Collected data
---+---

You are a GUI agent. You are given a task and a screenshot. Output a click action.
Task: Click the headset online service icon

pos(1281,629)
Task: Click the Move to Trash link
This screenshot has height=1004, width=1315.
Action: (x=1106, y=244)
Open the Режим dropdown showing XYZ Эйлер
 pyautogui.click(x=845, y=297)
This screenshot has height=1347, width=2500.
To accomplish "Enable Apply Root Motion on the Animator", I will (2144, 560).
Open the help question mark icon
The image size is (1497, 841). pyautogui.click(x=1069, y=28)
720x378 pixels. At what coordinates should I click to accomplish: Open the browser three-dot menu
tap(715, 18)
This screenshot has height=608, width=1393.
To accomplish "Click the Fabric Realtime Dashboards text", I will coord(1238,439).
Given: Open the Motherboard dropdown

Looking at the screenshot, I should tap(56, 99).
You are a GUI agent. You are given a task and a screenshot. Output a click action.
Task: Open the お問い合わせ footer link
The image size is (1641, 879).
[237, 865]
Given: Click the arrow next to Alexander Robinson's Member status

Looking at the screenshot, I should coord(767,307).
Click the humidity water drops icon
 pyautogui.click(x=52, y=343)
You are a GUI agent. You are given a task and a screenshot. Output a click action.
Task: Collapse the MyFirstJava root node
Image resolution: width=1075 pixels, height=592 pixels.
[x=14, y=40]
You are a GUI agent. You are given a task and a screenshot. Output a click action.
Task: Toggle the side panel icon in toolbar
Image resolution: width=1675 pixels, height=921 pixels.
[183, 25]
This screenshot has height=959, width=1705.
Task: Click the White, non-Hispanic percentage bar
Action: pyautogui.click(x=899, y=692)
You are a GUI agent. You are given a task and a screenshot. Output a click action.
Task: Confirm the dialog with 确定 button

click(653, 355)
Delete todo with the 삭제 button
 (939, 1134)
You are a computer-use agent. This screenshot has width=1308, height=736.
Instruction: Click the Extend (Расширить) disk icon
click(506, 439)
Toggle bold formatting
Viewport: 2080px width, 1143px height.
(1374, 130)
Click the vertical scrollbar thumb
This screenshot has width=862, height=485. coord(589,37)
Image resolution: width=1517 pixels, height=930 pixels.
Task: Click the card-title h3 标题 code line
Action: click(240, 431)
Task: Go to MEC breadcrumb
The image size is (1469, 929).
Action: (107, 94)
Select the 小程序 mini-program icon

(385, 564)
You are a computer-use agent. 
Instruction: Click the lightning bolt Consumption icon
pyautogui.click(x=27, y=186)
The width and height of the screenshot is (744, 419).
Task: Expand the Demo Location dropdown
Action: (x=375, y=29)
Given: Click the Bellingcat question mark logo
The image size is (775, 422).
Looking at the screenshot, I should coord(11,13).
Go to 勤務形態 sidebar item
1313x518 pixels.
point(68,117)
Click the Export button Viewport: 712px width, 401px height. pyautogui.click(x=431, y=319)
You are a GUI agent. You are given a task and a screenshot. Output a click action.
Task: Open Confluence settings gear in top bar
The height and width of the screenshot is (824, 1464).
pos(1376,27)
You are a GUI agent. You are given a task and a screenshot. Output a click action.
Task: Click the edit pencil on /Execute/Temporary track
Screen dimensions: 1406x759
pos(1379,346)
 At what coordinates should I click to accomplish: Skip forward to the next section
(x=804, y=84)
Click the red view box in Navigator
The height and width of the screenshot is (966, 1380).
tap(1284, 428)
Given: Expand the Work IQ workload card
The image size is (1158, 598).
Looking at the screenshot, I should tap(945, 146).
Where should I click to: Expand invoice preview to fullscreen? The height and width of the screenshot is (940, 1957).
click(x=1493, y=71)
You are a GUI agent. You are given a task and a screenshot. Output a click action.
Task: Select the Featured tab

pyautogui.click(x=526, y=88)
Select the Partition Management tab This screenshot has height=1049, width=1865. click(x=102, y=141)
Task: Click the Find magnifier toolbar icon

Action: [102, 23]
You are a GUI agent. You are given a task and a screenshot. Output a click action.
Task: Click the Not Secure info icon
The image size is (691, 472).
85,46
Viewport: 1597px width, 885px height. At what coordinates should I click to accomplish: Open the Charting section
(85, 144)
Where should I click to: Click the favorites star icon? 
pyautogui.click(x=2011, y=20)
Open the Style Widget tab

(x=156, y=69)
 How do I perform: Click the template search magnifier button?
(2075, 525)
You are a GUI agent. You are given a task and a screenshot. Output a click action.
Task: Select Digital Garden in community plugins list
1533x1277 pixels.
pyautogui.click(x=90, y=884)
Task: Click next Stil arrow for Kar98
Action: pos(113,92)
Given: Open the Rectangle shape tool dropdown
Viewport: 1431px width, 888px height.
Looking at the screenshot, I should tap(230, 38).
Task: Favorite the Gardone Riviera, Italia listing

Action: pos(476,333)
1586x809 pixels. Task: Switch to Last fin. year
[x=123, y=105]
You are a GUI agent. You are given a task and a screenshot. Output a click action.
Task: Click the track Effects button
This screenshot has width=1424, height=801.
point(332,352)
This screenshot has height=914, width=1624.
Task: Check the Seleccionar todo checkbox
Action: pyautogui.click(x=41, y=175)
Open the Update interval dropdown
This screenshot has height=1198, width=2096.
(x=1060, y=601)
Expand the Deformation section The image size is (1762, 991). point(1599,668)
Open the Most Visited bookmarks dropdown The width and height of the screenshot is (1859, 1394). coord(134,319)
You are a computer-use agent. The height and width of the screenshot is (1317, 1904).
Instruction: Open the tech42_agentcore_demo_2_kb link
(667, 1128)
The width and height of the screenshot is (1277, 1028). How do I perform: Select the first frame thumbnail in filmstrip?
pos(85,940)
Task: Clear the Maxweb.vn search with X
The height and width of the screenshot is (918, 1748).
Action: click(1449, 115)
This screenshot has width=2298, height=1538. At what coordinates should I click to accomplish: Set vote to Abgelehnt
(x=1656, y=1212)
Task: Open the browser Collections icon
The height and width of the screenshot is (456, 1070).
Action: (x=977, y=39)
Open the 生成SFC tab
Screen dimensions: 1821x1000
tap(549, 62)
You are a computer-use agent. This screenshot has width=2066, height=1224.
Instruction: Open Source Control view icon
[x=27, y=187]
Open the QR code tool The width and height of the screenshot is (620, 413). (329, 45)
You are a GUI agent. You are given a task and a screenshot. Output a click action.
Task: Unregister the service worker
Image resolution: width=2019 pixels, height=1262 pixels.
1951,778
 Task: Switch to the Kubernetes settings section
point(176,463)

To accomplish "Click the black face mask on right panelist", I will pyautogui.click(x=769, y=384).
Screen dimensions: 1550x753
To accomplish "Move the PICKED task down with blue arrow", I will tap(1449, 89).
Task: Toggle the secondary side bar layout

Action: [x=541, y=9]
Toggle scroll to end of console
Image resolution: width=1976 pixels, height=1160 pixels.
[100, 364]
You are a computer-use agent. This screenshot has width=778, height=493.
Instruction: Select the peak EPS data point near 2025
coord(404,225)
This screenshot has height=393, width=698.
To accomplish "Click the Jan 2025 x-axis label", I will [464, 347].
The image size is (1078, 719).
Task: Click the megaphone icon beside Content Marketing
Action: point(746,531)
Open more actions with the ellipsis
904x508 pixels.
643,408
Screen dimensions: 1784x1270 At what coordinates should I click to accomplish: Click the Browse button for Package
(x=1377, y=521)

---+---

*What you will do*: Out of the data above, give again only the lines starting at the one holding "At what coordinates should I click to accomplish: Skip" and ending at the one holding "Task: Click the Not Secure info icon", unchanged.

*Task output*:
 At what coordinates should I click to accomplish: Skip forward to the next section
(x=804, y=84)
Click the red view box in Navigator
The height and width of the screenshot is (966, 1380).
tap(1284, 428)
Given: Expand the Work IQ workload card
The image size is (1158, 598).
Looking at the screenshot, I should tap(945, 146).
Where should I click to: Expand invoice preview to fullscreen? The height and width of the screenshot is (940, 1957).
click(x=1493, y=71)
You are a GUI agent. You are given a task and a screenshot. Output a click action.
Task: Select the Featured tab

pyautogui.click(x=526, y=88)
Select the Partition Management tab This screenshot has height=1049, width=1865. click(x=102, y=141)
Task: Click the Find magnifier toolbar icon

Action: [102, 23]
You are a GUI agent. You are given a task and a screenshot. Output a click action.
Task: Click the Not Secure info icon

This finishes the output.